### What the task requires
Write out all of the data again, precisely as it appears.

[Saved entries]

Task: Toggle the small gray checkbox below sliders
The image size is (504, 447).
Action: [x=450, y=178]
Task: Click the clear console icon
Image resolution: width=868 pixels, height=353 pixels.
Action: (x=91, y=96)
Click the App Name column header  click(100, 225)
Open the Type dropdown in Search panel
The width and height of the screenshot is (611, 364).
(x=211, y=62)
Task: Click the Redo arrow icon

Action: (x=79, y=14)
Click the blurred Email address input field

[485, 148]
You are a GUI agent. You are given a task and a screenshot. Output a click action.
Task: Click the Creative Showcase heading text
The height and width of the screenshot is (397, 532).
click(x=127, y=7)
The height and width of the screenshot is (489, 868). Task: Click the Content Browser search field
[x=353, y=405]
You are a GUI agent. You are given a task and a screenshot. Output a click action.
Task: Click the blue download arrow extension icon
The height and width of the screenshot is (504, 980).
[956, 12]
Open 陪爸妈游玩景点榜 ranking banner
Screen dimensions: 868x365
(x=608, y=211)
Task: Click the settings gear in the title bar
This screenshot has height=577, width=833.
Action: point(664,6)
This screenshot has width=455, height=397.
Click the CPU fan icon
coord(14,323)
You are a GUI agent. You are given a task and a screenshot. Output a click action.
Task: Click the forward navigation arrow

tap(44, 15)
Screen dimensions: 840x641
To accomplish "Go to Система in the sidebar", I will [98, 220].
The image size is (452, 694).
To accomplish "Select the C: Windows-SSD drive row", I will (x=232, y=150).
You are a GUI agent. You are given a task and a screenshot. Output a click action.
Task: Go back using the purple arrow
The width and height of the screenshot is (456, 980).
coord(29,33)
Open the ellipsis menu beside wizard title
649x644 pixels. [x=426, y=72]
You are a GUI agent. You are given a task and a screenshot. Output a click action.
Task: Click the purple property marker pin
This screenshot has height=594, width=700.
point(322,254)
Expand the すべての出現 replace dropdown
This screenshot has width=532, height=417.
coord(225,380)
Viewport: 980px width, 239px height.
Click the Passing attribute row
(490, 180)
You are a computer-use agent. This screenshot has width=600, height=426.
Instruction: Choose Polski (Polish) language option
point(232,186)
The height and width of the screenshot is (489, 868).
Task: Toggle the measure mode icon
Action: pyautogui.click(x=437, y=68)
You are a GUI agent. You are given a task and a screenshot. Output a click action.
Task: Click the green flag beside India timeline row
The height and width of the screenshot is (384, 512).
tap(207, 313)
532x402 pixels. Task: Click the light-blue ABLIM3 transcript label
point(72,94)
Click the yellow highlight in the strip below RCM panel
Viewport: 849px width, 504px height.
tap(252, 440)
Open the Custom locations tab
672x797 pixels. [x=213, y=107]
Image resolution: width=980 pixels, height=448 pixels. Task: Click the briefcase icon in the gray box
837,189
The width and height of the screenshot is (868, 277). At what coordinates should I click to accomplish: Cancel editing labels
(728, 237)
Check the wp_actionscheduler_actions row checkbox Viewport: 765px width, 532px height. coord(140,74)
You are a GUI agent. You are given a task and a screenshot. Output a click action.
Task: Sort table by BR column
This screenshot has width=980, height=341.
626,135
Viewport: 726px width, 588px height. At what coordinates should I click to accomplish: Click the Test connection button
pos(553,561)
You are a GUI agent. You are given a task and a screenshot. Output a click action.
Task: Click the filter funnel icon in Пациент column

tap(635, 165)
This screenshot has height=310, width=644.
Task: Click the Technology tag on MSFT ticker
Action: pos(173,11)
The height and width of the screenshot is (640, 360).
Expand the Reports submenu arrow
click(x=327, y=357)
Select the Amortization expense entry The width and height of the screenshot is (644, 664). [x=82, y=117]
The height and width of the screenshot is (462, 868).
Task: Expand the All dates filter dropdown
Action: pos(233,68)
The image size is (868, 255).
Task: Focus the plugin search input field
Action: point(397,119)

### Solved exercise
Task: Toggle the small gray checkbox below sliders
The image size is (504, 447).
Action: [x=450, y=178]
Task: Click the clear console icon
Image resolution: width=868 pixels, height=353 pixels.
Action: (x=91, y=96)
Click the App Name column header  click(100, 225)
Open the Type dropdown in Search panel
The width and height of the screenshot is (611, 364).
(x=211, y=62)
Task: Click the Redo arrow icon

Action: (x=79, y=14)
Click the blurred Email address input field

[485, 148]
You are a GUI agent. You are given a task and a screenshot. Output a click action.
Task: Click the Creative Showcase heading text
The height and width of the screenshot is (397, 532).
click(x=127, y=7)
The height and width of the screenshot is (489, 868). Task: Click the Content Browser search field
[x=353, y=405]
You are a GUI agent. You are given a task and a screenshot. Output a click action.
Task: Click the blue download arrow extension icon
The height and width of the screenshot is (504, 980).
[956, 12]
Open 陪爸妈游玩景点榜 ranking banner
Screen dimensions: 868x365
(x=608, y=211)
Task: Click the settings gear in the title bar
This screenshot has height=577, width=833.
Action: point(664,6)
This screenshot has width=455, height=397.
Click the CPU fan icon
coord(14,323)
You are a GUI agent. You are given a task and a screenshot. Output a click action.
Task: Click the forward navigation arrow

tap(44, 15)
Screen dimensions: 840x641
To accomplish "Go to Система in the sidebar", I will [98, 220].
The image size is (452, 694).
To accomplish "Select the C: Windows-SSD drive row", I will (x=232, y=150).
You are a GUI agent. You are given a task and a screenshot. Output a click action.
Task: Go back using the purple arrow
The width and height of the screenshot is (456, 980).
coord(29,33)
Open the ellipsis menu beside wizard title
649x644 pixels. [x=426, y=72]
You are a GUI agent. You are given a task and a screenshot. Output a click action.
Task: Click the purple property marker pin
This screenshot has height=594, width=700.
point(322,254)
Expand the すべての出現 replace dropdown
This screenshot has width=532, height=417.
coord(225,380)
Viewport: 980px width, 239px height.
Click the Passing attribute row
(490, 180)
You are a computer-use agent. This screenshot has width=600, height=426.
Instruction: Choose Polski (Polish) language option
point(232,186)
The height and width of the screenshot is (489, 868).
Task: Toggle the measure mode icon
Action: pyautogui.click(x=437, y=68)
You are a GUI agent. You are given a task and a screenshot. Output a click action.
Task: Click the green flag beside India timeline row
The height and width of the screenshot is (384, 512).
tap(207, 313)
532x402 pixels. Task: Click the light-blue ABLIM3 transcript label
point(72,94)
Click the yellow highlight in the strip below RCM panel
Viewport: 849px width, 504px height.
tap(252, 440)
Open the Custom locations tab
672x797 pixels. [x=213, y=107]
Image resolution: width=980 pixels, height=448 pixels. Task: Click the briefcase icon in the gray box
837,189
The width and height of the screenshot is (868, 277). At what coordinates should I click to accomplish: Cancel editing labels
(728, 237)
Check the wp_actionscheduler_actions row checkbox Viewport: 765px width, 532px height. coord(140,74)
You are a GUI agent. You are given a task and a screenshot. Output a click action.
Task: Sort table by BR column
This screenshot has width=980, height=341.
626,135
Viewport: 726px width, 588px height. At what coordinates should I click to accomplish: Click the Test connection button
pos(553,561)
You are a GUI agent. You are given a task and a screenshot. Output a click action.
Task: Click the filter funnel icon in Пациент column

tap(635, 165)
This screenshot has height=310, width=644.
Task: Click the Technology tag on MSFT ticker
Action: pos(173,11)
The height and width of the screenshot is (640, 360).
Expand the Reports submenu arrow
click(x=327, y=357)
Select the Amortization expense entry The width and height of the screenshot is (644, 664). [x=82, y=117]
The height and width of the screenshot is (462, 868).
Task: Expand the All dates filter dropdown
Action: pos(233,68)
The image size is (868, 255).
Task: Focus the plugin search input field
Action: point(397,119)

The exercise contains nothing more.